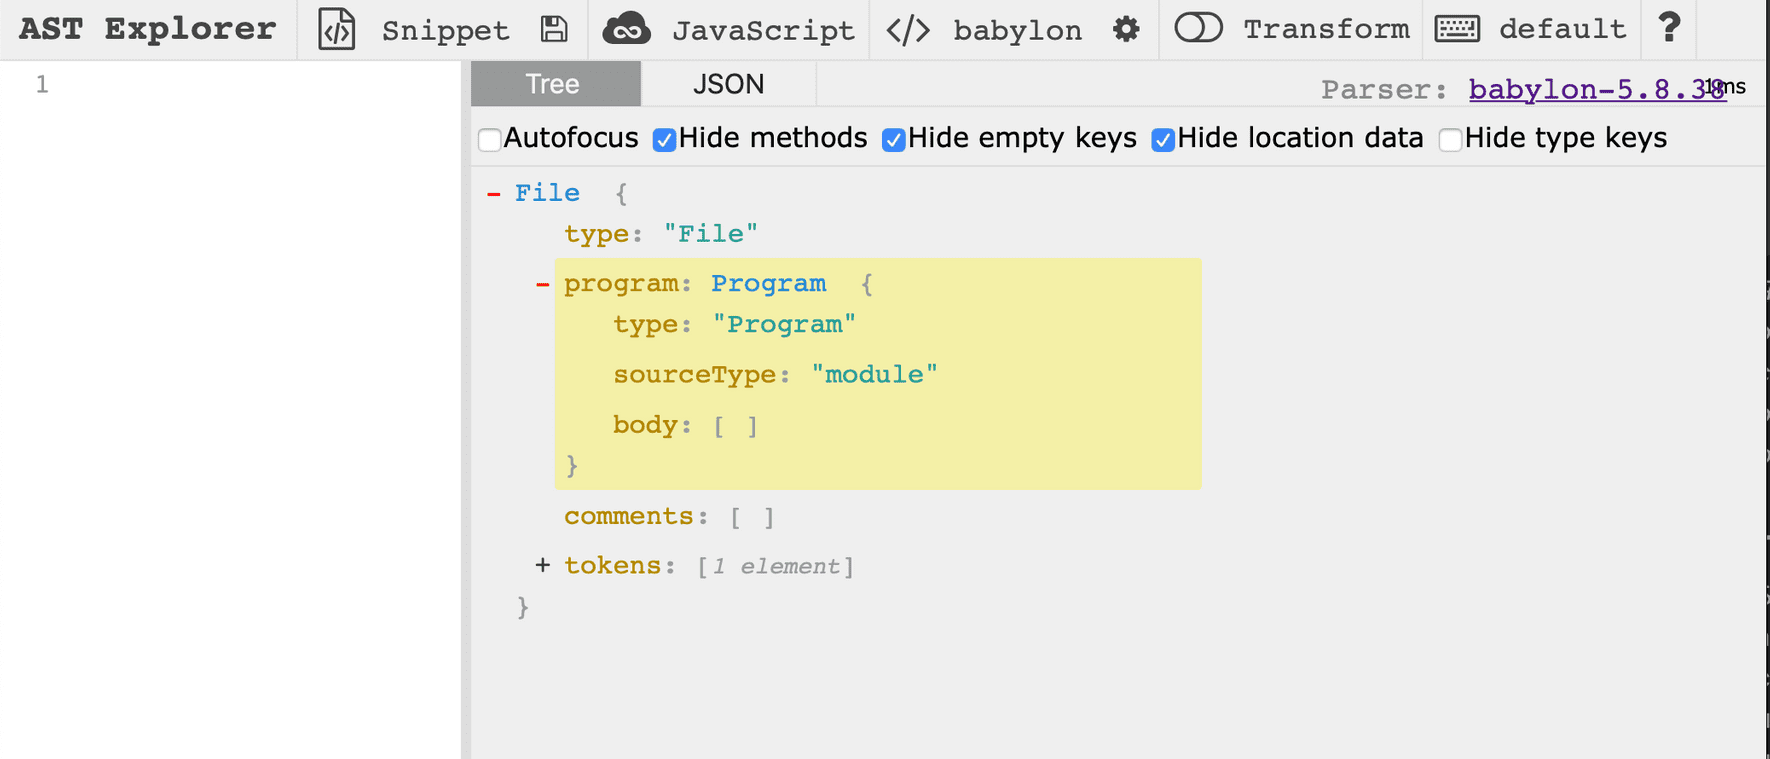Click the keyboard keymap icon
Image resolution: width=1770 pixels, height=759 pixels.
(1457, 29)
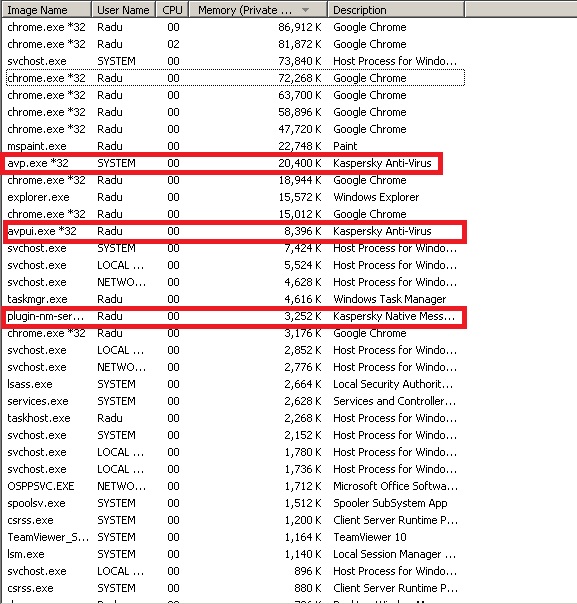The width and height of the screenshot is (577, 604).
Task: Select the spoolsv.exe Spooler SubSystem row
Action: (x=233, y=503)
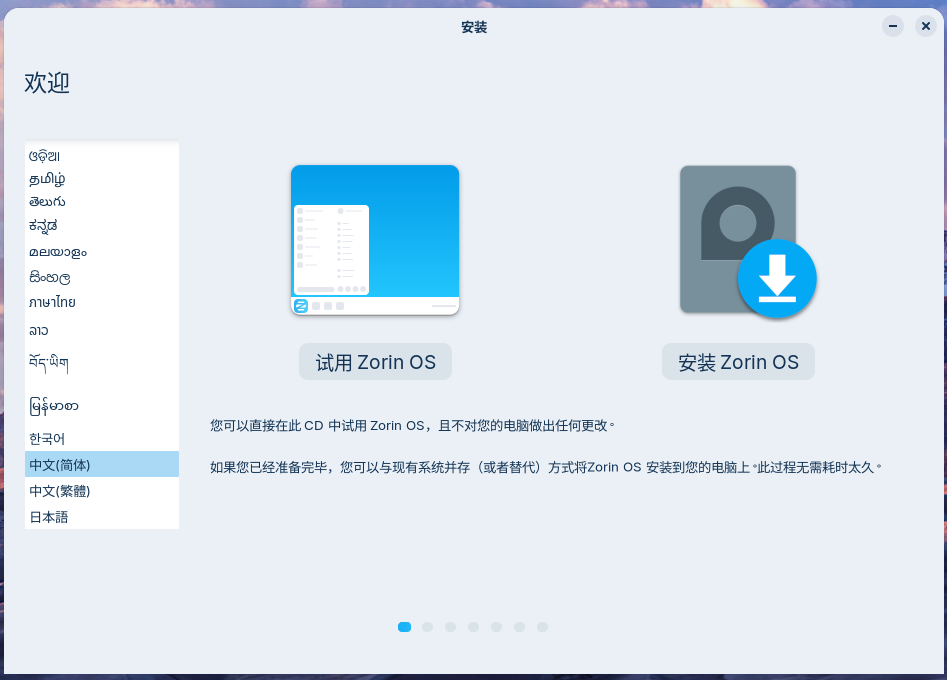Viewport: 947px width, 680px height.
Task: Click the second page indicator dot
Action: click(x=427, y=627)
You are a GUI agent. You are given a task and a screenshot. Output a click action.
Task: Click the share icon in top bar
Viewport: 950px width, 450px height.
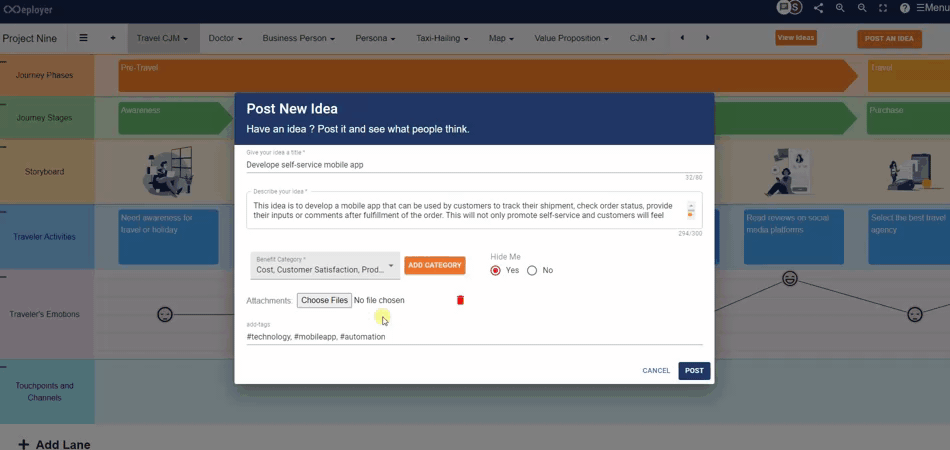tap(819, 8)
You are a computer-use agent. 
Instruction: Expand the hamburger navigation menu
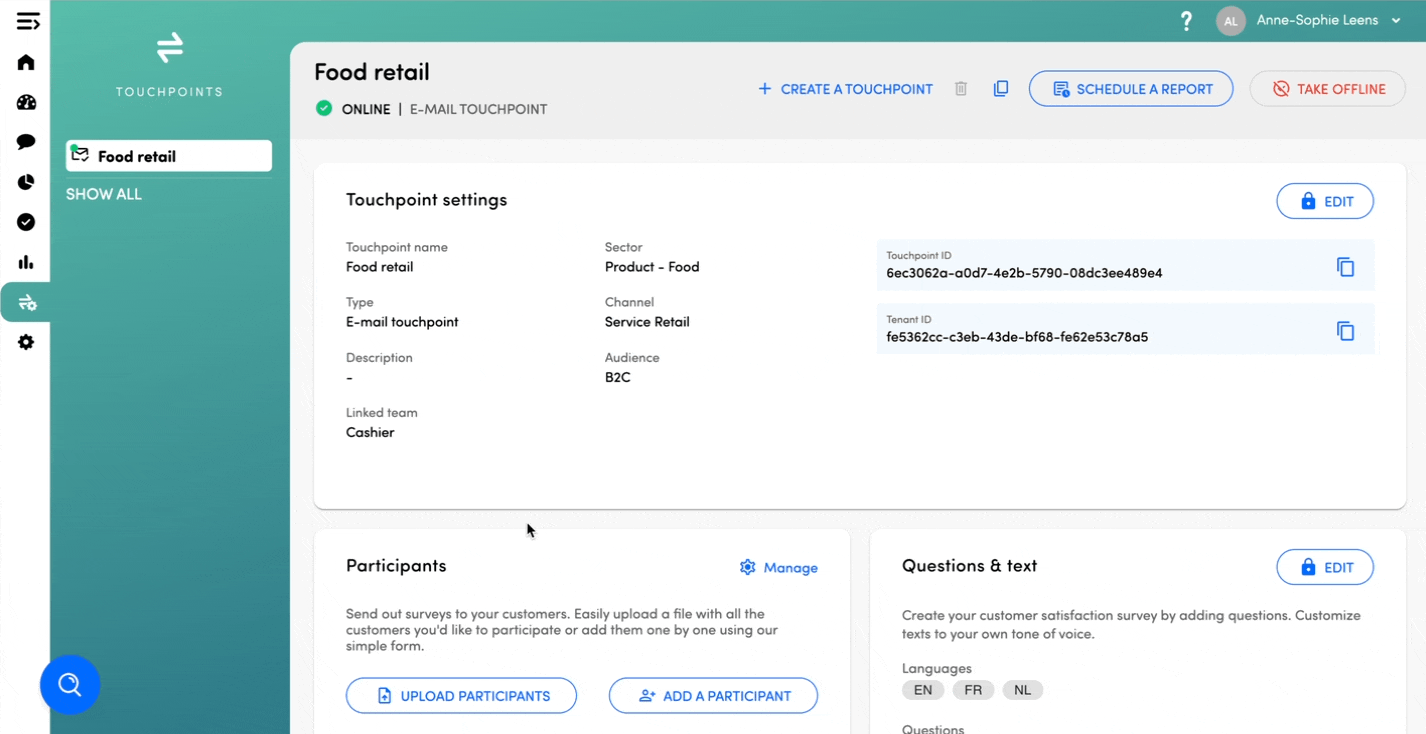(x=28, y=21)
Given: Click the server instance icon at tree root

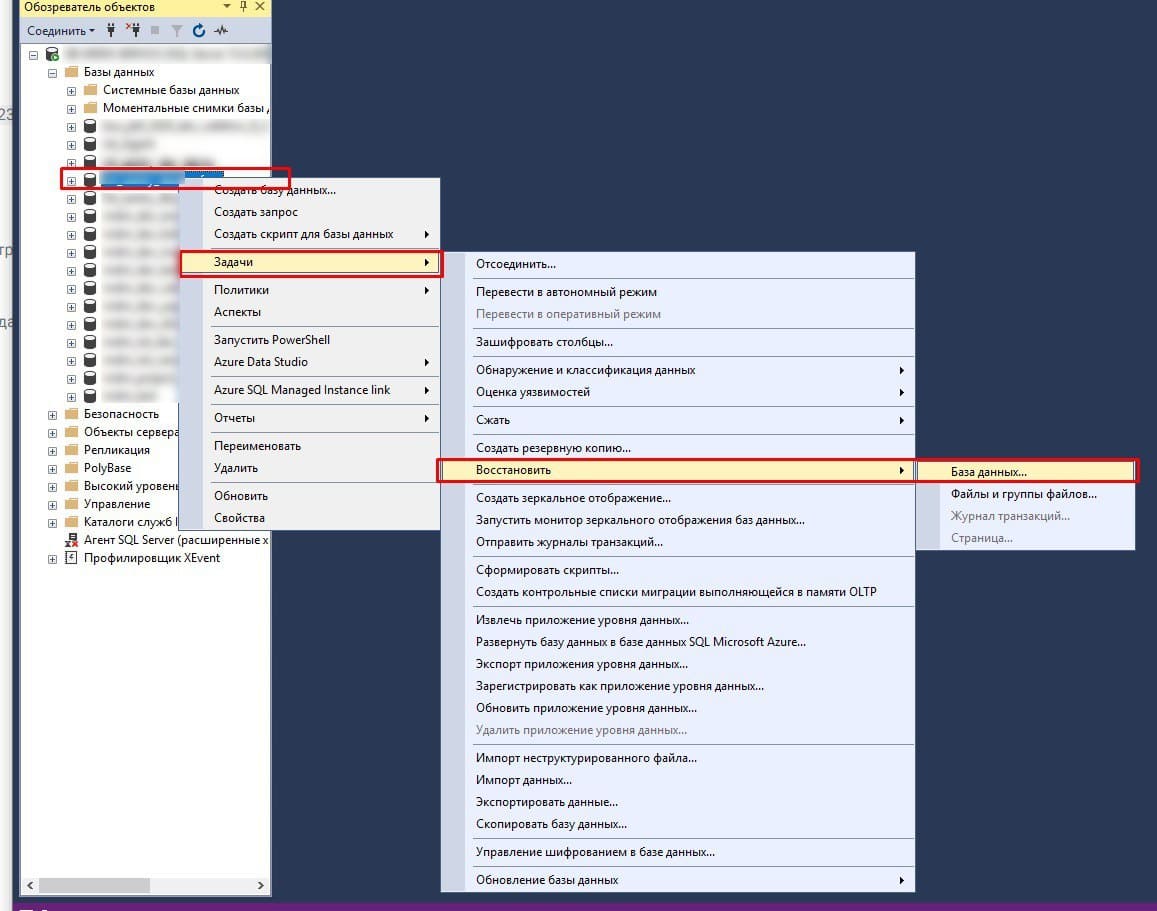Looking at the screenshot, I should [52, 55].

________________

* [REQUEST] Render the material above as a JSON list of strings, one string for each line, with blank lines omitted. Exclude the pictures from the result.

* [THE SOLUTION]
[
  "Click the keyboard keymap icon",
  "Image resolution: width=1770 pixels, height=759 pixels.",
  "(1457, 29)",
  "The width and height of the screenshot is (577, 604).",
  "Task: Select the spoolsv.exe Spooler SubSystem row",
  "Action: (x=233, y=503)",
  "Viewport: 947px width, 680px height.",
  "Task: Click the second page indicator dot",
  "Action: click(x=427, y=627)",
  "You are a GUI agent. You are given a task and a screenshot. Output a click action.",
  "Task: Click the share icon in top bar",
  "Viewport: 950px width, 450px height.",
  "tap(819, 8)",
  "You are a computer-use agent. ",
  "Instruction: Expand the hamburger navigation menu",
  "(x=28, y=21)",
  "Given: Click the server instance icon at tree root",
  "Looking at the screenshot, I should [52, 55]."
]